Koha Ditore carries an opinion piece by Nexhmedin Spahiu, political analyst and director of RTV Mitrovica. In the subheader of his article, Spahiu suggests that President Rugova should appoint Slavisa Petkovic and Oliver Ivanovic alongside Daci, Kosumi, Thaçi and Surroi in the negotiating team.
According to Spahiu, there are two key challenges for Kosovo’s negotiating team: a) the character of talks and b) the ability to discredit Belgrade’s formulas in the eyes of the international community.

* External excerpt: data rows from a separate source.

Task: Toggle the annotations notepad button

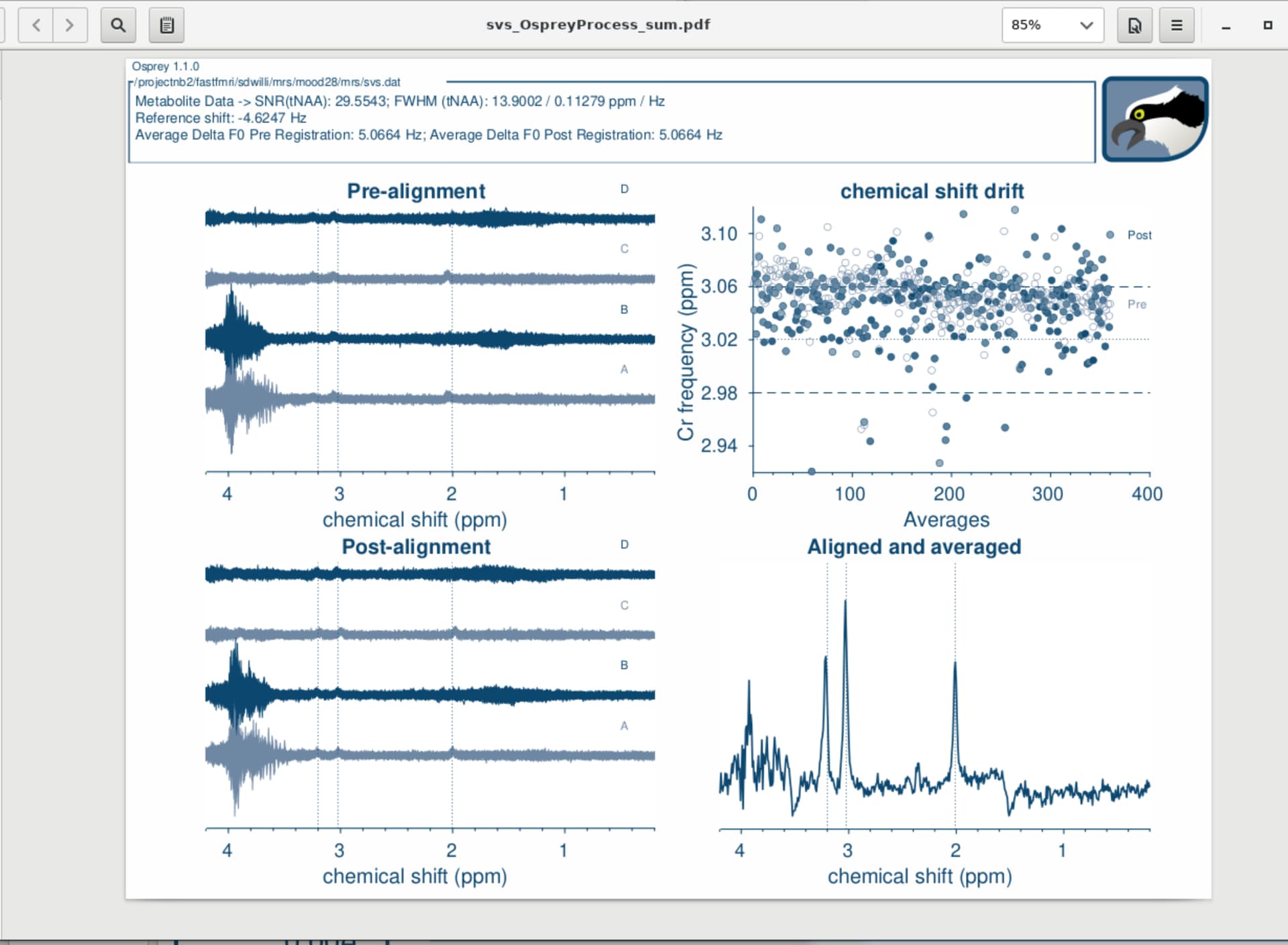Action: (166, 26)

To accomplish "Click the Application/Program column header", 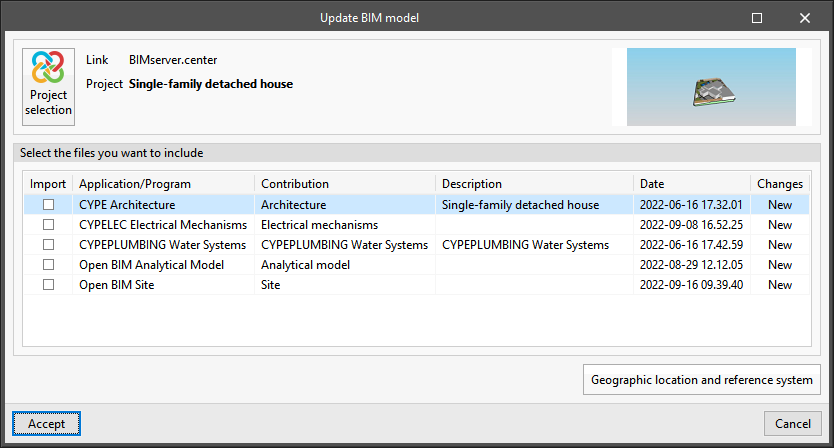I will (135, 184).
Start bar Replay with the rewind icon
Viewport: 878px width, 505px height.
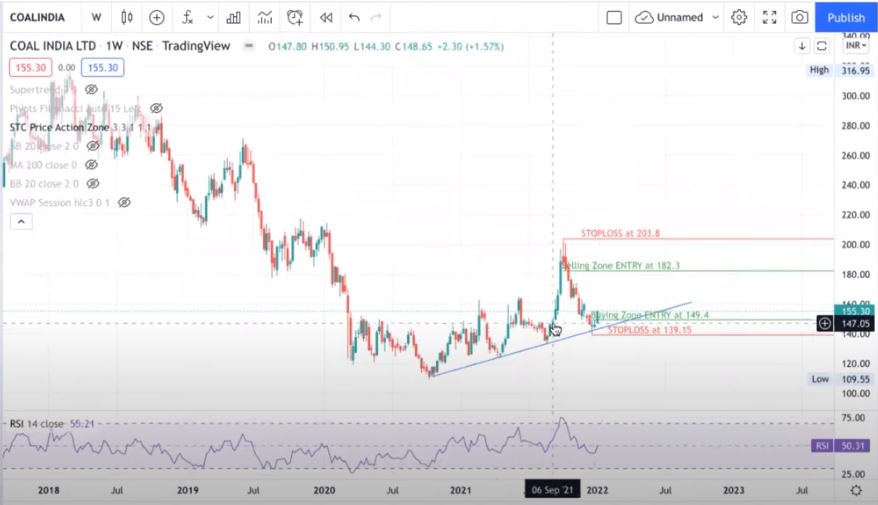pos(326,17)
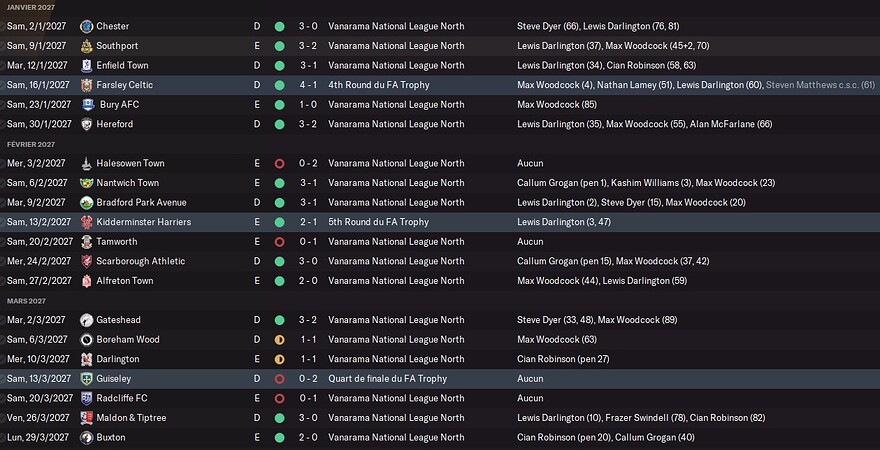Screen dimensions: 880x450
Task: Select the Farsley Celtic badge icon
Action: (x=86, y=85)
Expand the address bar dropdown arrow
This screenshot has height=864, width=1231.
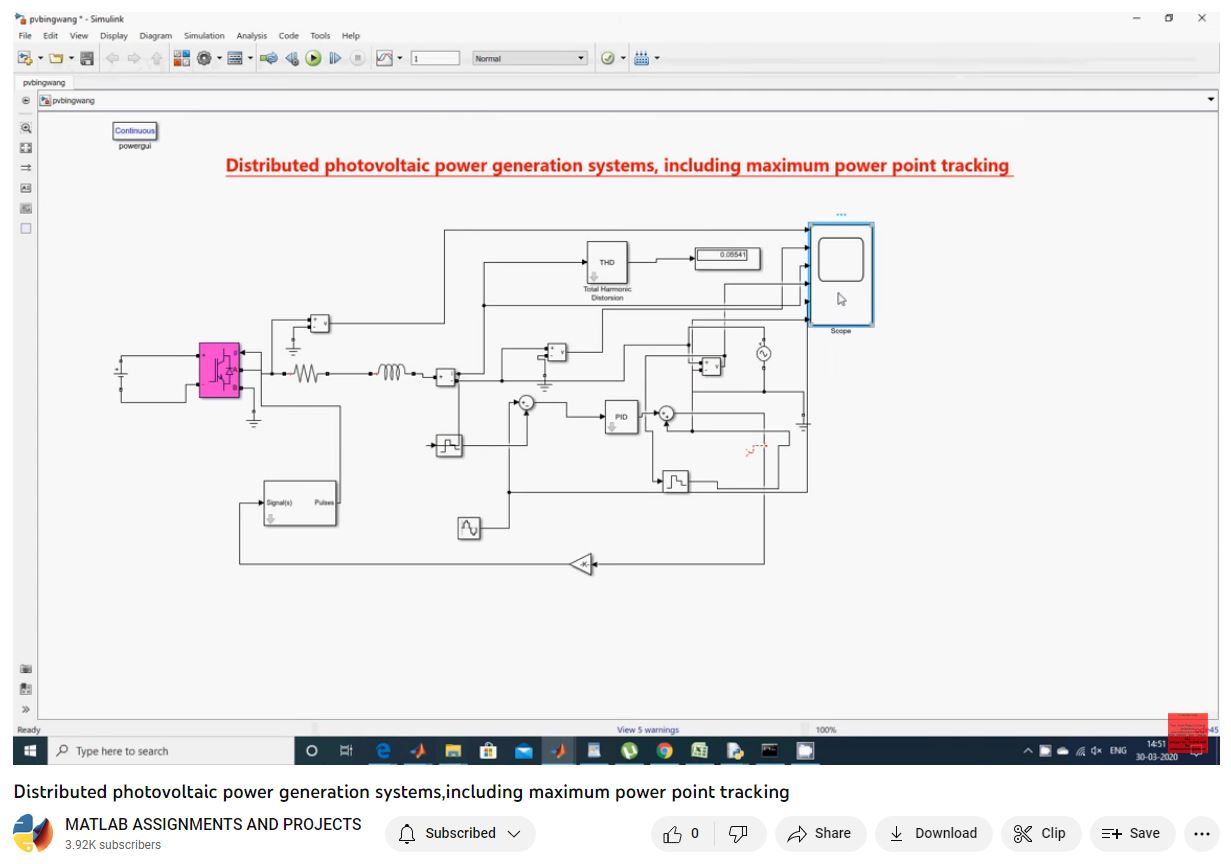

The core of the issue, Spahiu says, is whether talks will be characterised as talks between Albanians, internationals and Serbs or talks between Kosovo, the international community and Serbia. “If talks are held according to the first version, the likeliest epilogue is Kosovo’s division along ethnic lines. And if talks start between Kosovo, the international community and Serbia, the likeliest epilogue is the international recognition of the state of Kosovo. But in order to have a desirable instead of an undesirable effect, the approach should be right from the very start. If Rugova found it reasonable for him, Daci, Kosumi, Thaçi and Surroi to be in the team, then given the current circumstances Oliver Ivanovic and Slavisa Petkovic should also have been included,” says Spahiu. He says it is better late than never and adds that Rugova should expand your team from 5 to 7 members.
Spahiu says that Serbian President’s formula “Kosovo – more than autonomy, less than independence” and the explanation that “the Serbian state shall not interfere in the political life of Kosovo Albanians”, seems very attractive for the international community.
Spahiu says that discrediting this formula is easy but it requires concrete steps that start with the appointment of the negotiating team and are then followed by other steps. “Tadic’s formula implies the strangling of Kosovo. This approach keeps tensions alive between Albanians and Serbs. If Kosovo is strangled, the first to suffer will be the minorities, and primarily the minority that hostile relations with the majority,” he adds.
To conclude, Spahiu says that the political duel is similar to a boxing match, “who makes the wrong moves, suffers”. “The political spectrum in Kosovo seems to alternate between the wrong steps and making no step at all. In this case, victory stands only a theoretical chance, if the opponent hits himself as it often happens in the Balkans,” Spahiu concludes.